Mervyn Bennett

Personal information
- Nationality: Welsh
- Born: 20 February 1960 Cardiff, Wales
- Died: 5 November 1998 (aged 38) Cardiff, Wales
- Height: 5 ft 6 in (168 cm)
- Weight: featherweight lightweight

Boxing career

Boxing record
- Total fights: 23
- Wins: 13
- Win by KO: 5
- Losses: 10
- Draws: 0
- No contests: 0

= Mervyn Bennett (boxer) =

Welsh boxer

Mervyn Roy Bennett (20 February 1960 - 5 November 1998) was a professional lightweight boxer from Wales. Born in Cardiff, Bennett was notable for becoming the Welsh lightweight champion in 1993. He successfully defended his title on one occasion before retiring from the sport in 1996.

==History==
Bennett was a successful amateur boxer, fighting as a featherweight. In 1978, as an eighteen-year-old, he reached the final of the ABA Welsh amateur featherweight final. His opponent was Don George, who he beat on points to take the title.

Bennett turned professional in 1981 as a featherweight, and his first pro fight was at York Hall in Bethnal Green, on the undercard of the British light welterweight contest between Clinton McKenzie and Des Morrison. Bennett faced London boxer Geoff Smart in a six-round bout, and stopped his opponent via technical knockout in the final round. Bennett went on to win his next four fights before challenging Don George for the vacant Welsh area featherweight belt. Held at Ebbw Vale Leisure Centre, the bout went the full ten rounds with George declared winner on points decision. The Welsh title fight began a string of defeats which saw Bennett leave the sport in 1983, before returning in 1986.

When Bennett returned to the ring in 1986 he had moved up the weights to lightweight. His first fight at his new weight was against Dave Smith at the National Sporting Club in London. Bennett won the fight on points, and followed this up with a victory over Dave Pratt two months later. Bennett then boxed just three more times, before again taking another leave from the sport in 1987. He did not return to boxing until 1992, this time losing his opening fight, to Edward Lloyd at the National Ice Rink in Cardiff. He followed this up with two wins over Mike Morrison at the end of 1992, both on points, which led to a shot at the vacant Welsh area lightweight belt. The fight was held in Cardiff on 27 January 1993, his opponent was Swansea fighter Carl Hook. The contest was top of the bill, and the ten round bout went the full ten rounds before the decision was given to Bennett, making him the Welsh lightweight champion.
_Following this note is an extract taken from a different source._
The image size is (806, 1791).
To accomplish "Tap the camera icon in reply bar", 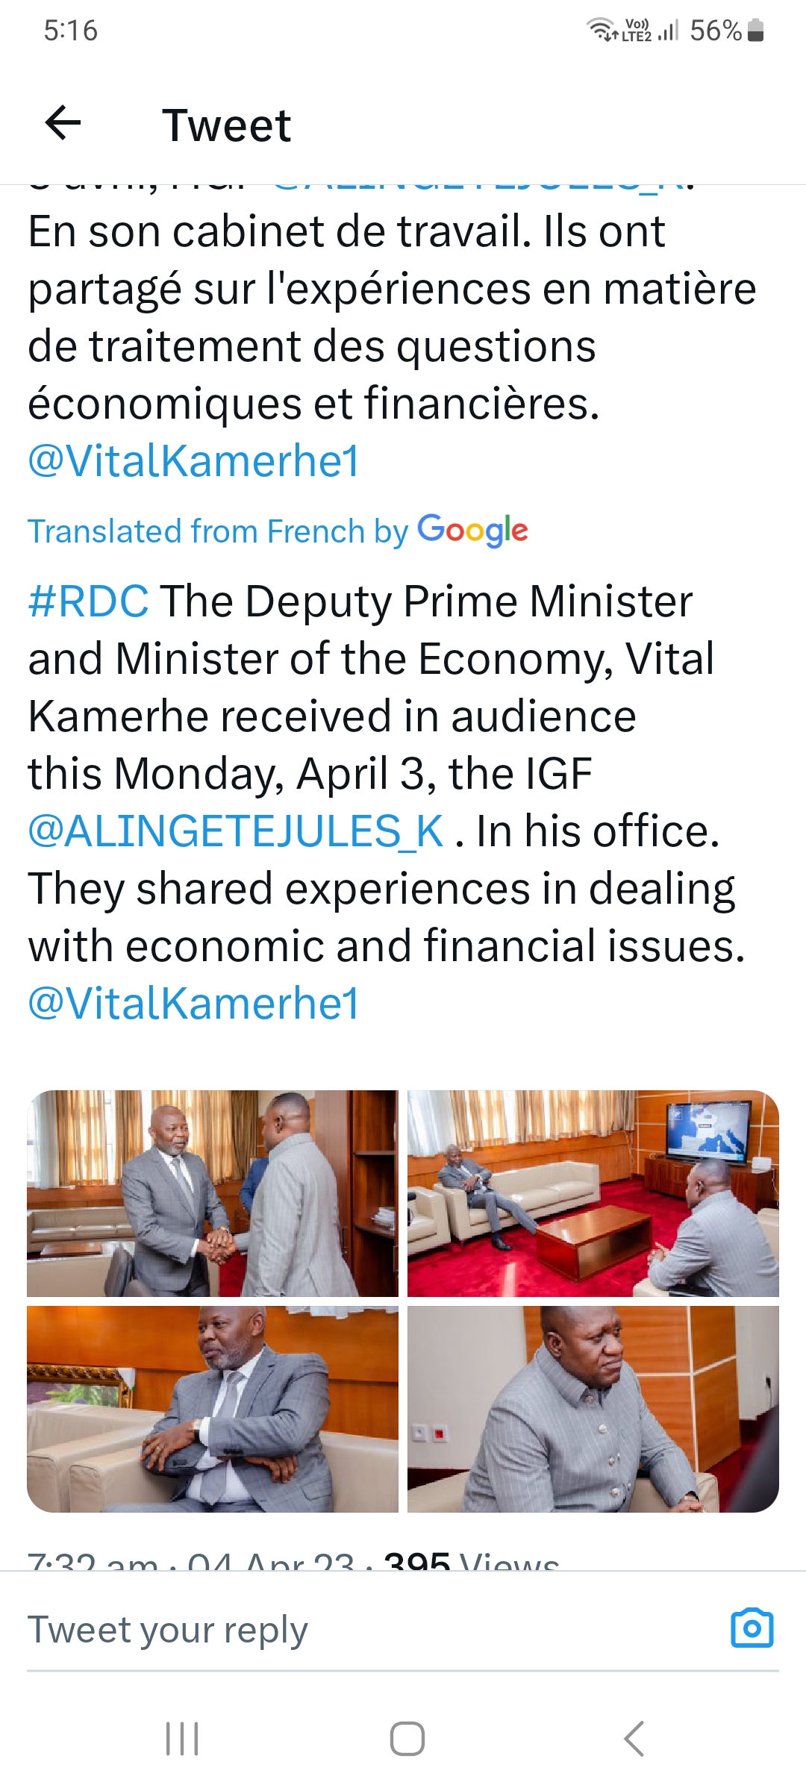I will [752, 1628].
After becoming champion, Bennett fought just four more times. He beat Vince Burns by knock-out in June 1995 but then lost by points to Dean Phillips in September. In October he successfully defended his Welsh belt when he handed Monmouth based boxer, Gareth Jordan, his first defeat. Jordan, who was 11 years younger than Bennett, was expected to take the title, but Bennett produced the performance of his career to retain his title. Bennett's final fight was in March 1996, a defeat to Karl Taylor.

Bennett died in 1998, a victim of cancer.